Records supplied:
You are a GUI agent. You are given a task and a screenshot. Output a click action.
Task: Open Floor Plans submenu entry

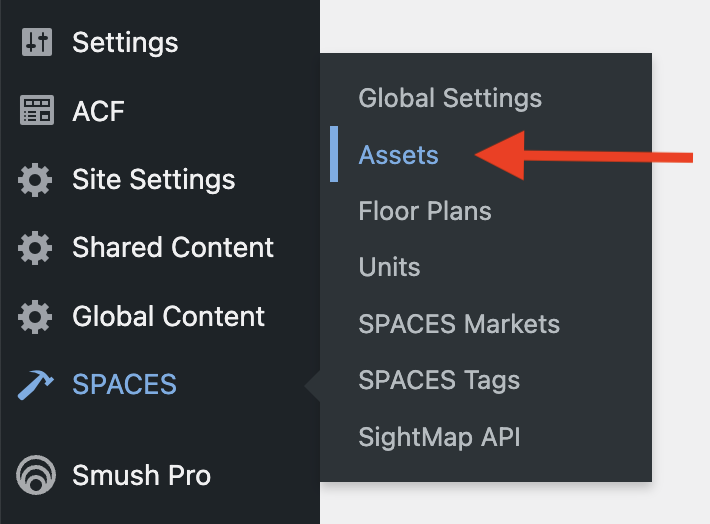pos(425,211)
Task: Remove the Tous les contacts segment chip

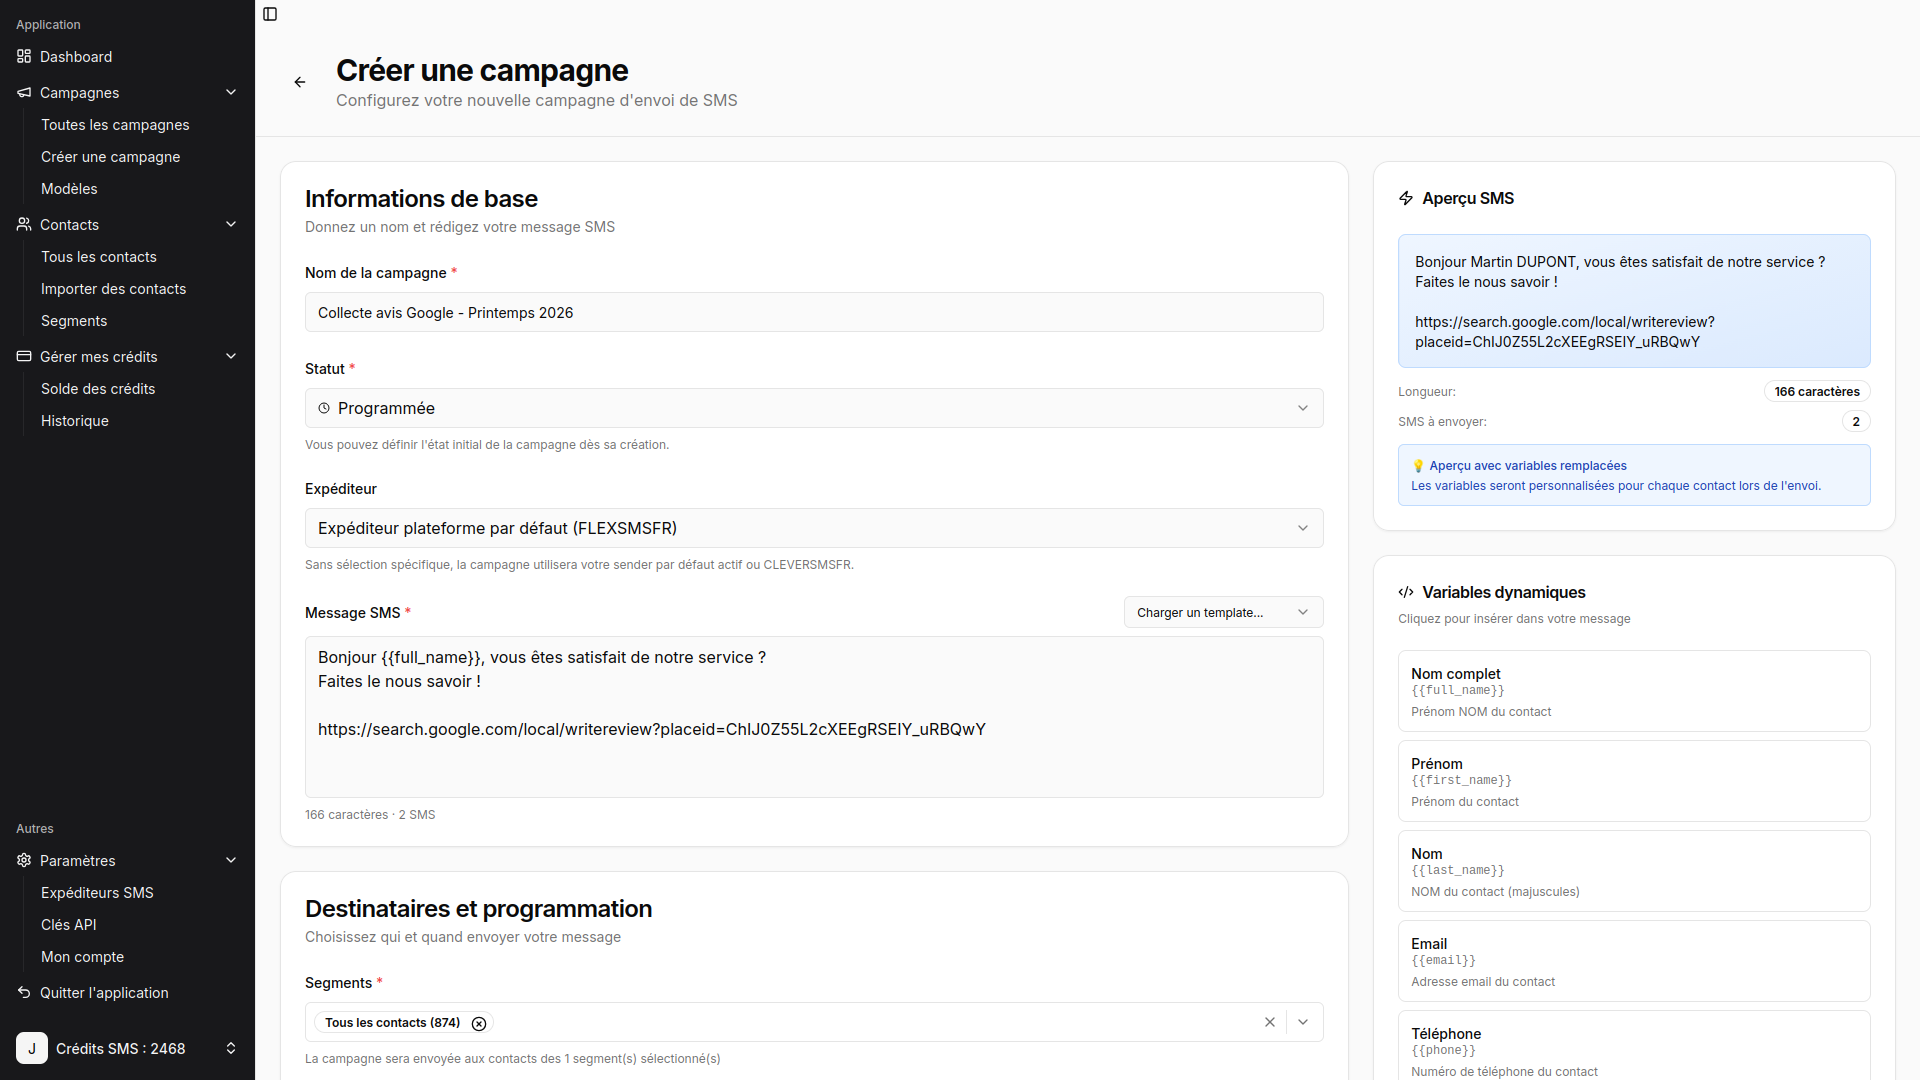Action: 479,1023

Exercise prompt: Return the line containing "Task: Open Floor Plans submenu entry" and every line after it through the end of the records above, exactly and nothing else, but not the pictures.

Output below:
Task: Open Floor Plans submenu entry

pos(425,211)
Task: Remove the Tous les contacts segment chip

Action: 479,1023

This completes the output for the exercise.